Virginia Barlow’s Species in the Spotlight is always instructive. My comment is related to the common name that she gives the species Pinus sylvestris. “Scotch” is a beverage concocted by the Scots – and a very enjoyable one it is. But the species is more appropriately named “Scots pine.” The crooked stems she writes of are certainly characteristic of most, but not all, Scots pine. The genetic variation in such a geographically widely occurring tree does seem to govern stem form. Southern European/ Maritime varieties are usually as crooked as a dog’s hind leg. Northern European varieties tend to be straighter – some quite imposing. Stands of these may be seen in the Adirondacks (at Axton) that were planted by Bernhard Edward Fernow on what was then Cornell Forestry School land back around 1901-02. He obtained seed stock from Northern Europe, probably from near Regensberg in Germany.

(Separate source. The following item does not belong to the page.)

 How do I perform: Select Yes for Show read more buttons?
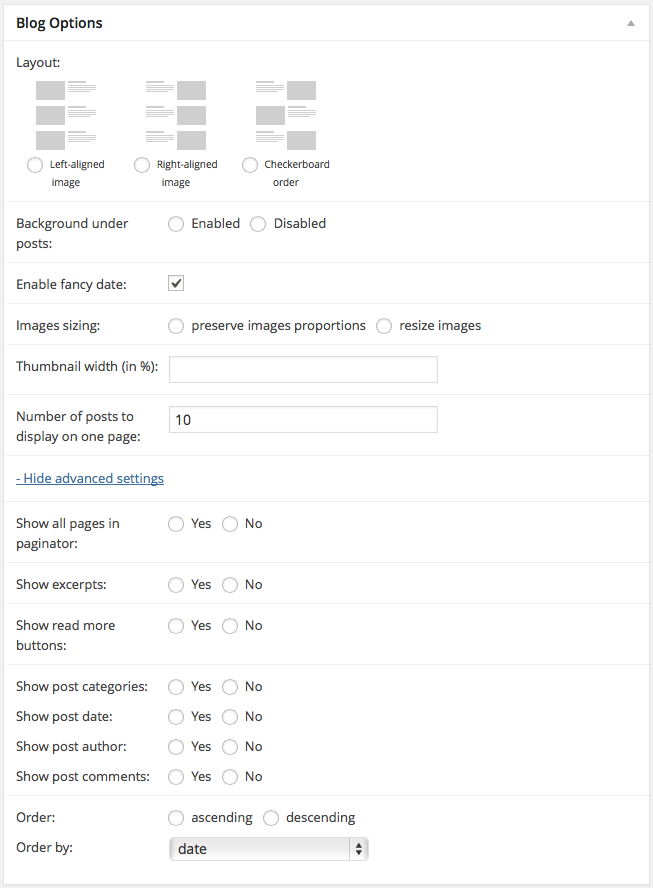pyautogui.click(x=176, y=626)
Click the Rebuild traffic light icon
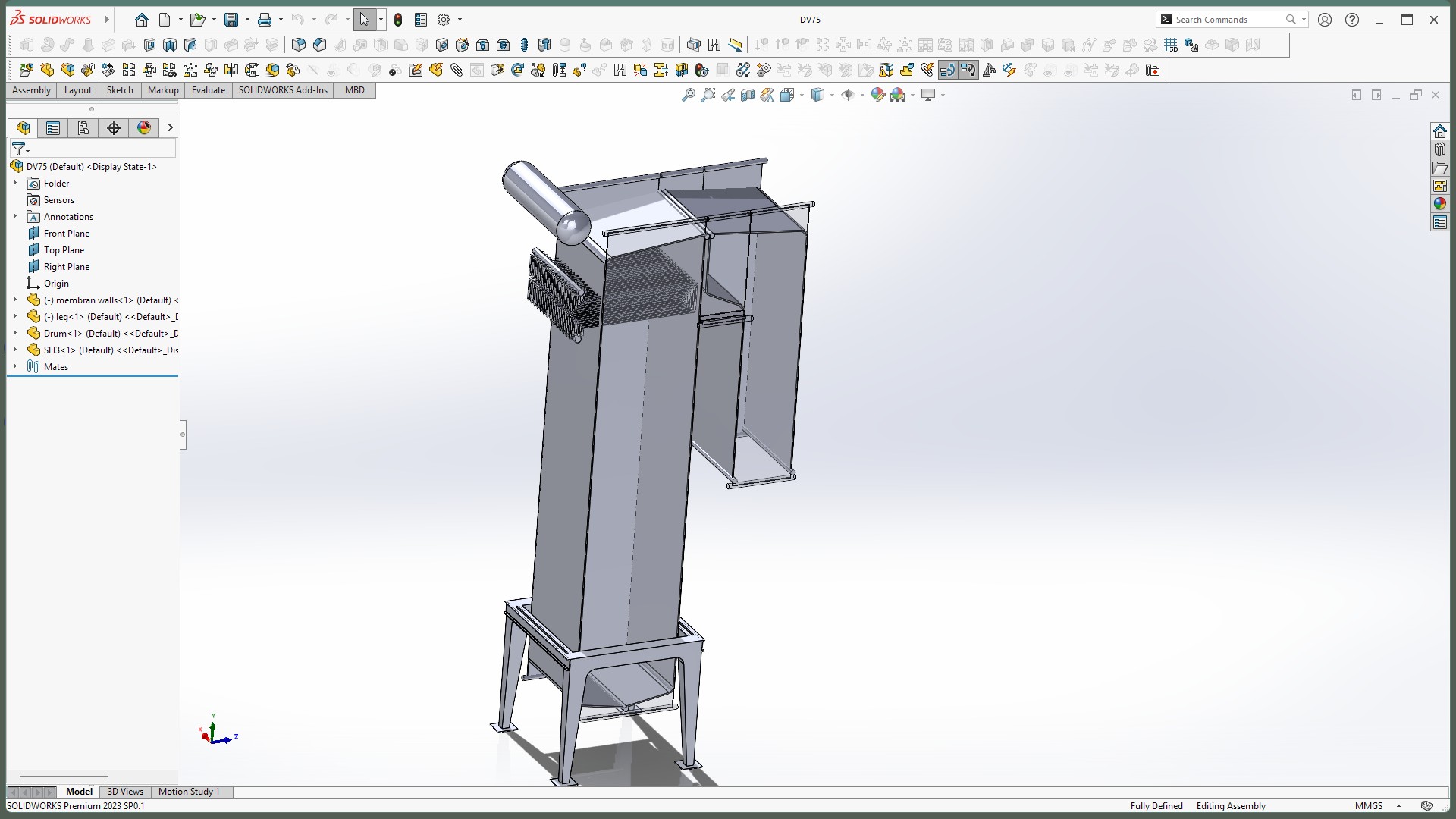 [x=398, y=20]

Some of these trees may be seen south of Tupper Lake on Route 30. One gets the idea of why Scots pine is considered to be a good timber tree in parts of Europe.
The Christmas tree trade, on the other hand, prefers the Southern/Maritime varieties, since the needles remain green or blue-green in the winter, whereas the Northern varieties turn a yellowish green. Needle retention of both is good.
I would also add that the book review section names a “Fearsome Creature of the Lumberwoods” that I myself have experienced – the Agropelter. Although the book describes this ropey-armed, fiendish primate as hurling rocks at travelers, my experience is that the creature lives in the forest and during times of high wind hurls lethal-sized branches at unwary loggers or woods visitors. The best defense is a sturdy hard hat. I wrote up my encounter (and with other strange creatures) back in 1962 in the New York State Conservationist (Volume 16).